Rescale everything from the line containing "Image resolution: width=650" down to the line containing "Action: [246, 272]", both included, and give only those lines. Reproduce them in full with their requests, multiplying every coordinate in the answers by 1.2 and rounding to whole numbers, with halves rounded up.

(Records of locating words and elements)
--- begin ---

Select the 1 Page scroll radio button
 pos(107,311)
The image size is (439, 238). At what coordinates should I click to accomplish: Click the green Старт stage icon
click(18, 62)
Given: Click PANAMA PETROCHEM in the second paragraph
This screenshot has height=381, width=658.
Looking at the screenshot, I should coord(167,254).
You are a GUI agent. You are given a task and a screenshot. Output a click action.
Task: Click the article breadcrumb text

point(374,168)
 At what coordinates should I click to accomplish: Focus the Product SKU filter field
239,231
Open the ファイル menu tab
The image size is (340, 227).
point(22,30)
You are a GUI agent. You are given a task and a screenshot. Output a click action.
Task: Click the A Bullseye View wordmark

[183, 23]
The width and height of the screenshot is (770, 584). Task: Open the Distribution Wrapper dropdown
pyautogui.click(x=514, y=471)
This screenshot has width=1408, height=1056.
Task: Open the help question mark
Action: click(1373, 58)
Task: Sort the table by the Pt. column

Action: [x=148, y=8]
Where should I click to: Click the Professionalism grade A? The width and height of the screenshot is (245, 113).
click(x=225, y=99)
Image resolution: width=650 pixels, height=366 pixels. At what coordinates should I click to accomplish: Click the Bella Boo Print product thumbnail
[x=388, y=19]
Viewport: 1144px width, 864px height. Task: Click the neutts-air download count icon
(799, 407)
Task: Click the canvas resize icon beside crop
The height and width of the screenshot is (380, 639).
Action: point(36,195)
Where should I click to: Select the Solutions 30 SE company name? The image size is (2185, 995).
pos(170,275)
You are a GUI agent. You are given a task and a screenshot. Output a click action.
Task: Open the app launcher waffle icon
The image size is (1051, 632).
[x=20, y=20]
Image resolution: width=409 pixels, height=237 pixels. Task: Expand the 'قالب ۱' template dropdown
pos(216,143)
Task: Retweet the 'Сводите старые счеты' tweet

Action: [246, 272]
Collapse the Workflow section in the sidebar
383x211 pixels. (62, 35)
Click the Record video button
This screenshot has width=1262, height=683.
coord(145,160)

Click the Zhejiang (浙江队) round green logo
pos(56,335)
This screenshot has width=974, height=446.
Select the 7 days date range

--- end ---

▶ [Correct answer]:
Image resolution: width=650 pixels, height=366 pixels. At what coordinates should I click to accomplish: Click the Bella Boo Print product thumbnail
[x=466, y=23]
Viewport: 1144px width, 864px height. Task: Click the neutts-air download count icon
(959, 488)
Task: Click the canvas resize icon beside crop
The height and width of the screenshot is (380, 639).
Action: point(43,234)
Where should I click to: Select the Solutions 30 SE company name? The image size is (2185, 995).
pos(204,330)
You are a GUI agent. You are given a task and a screenshot. Output a click action.
Task: Open the app launcher waffle icon
The image size is (1051, 632).
[x=24, y=24]
Image resolution: width=409 pixels, height=237 pixels. Task: Expand the 'قالب ۱' template dropdown
pos(259,172)
Task: Retweet the 'Сводите старые счеты' tweet

Action: [295, 326]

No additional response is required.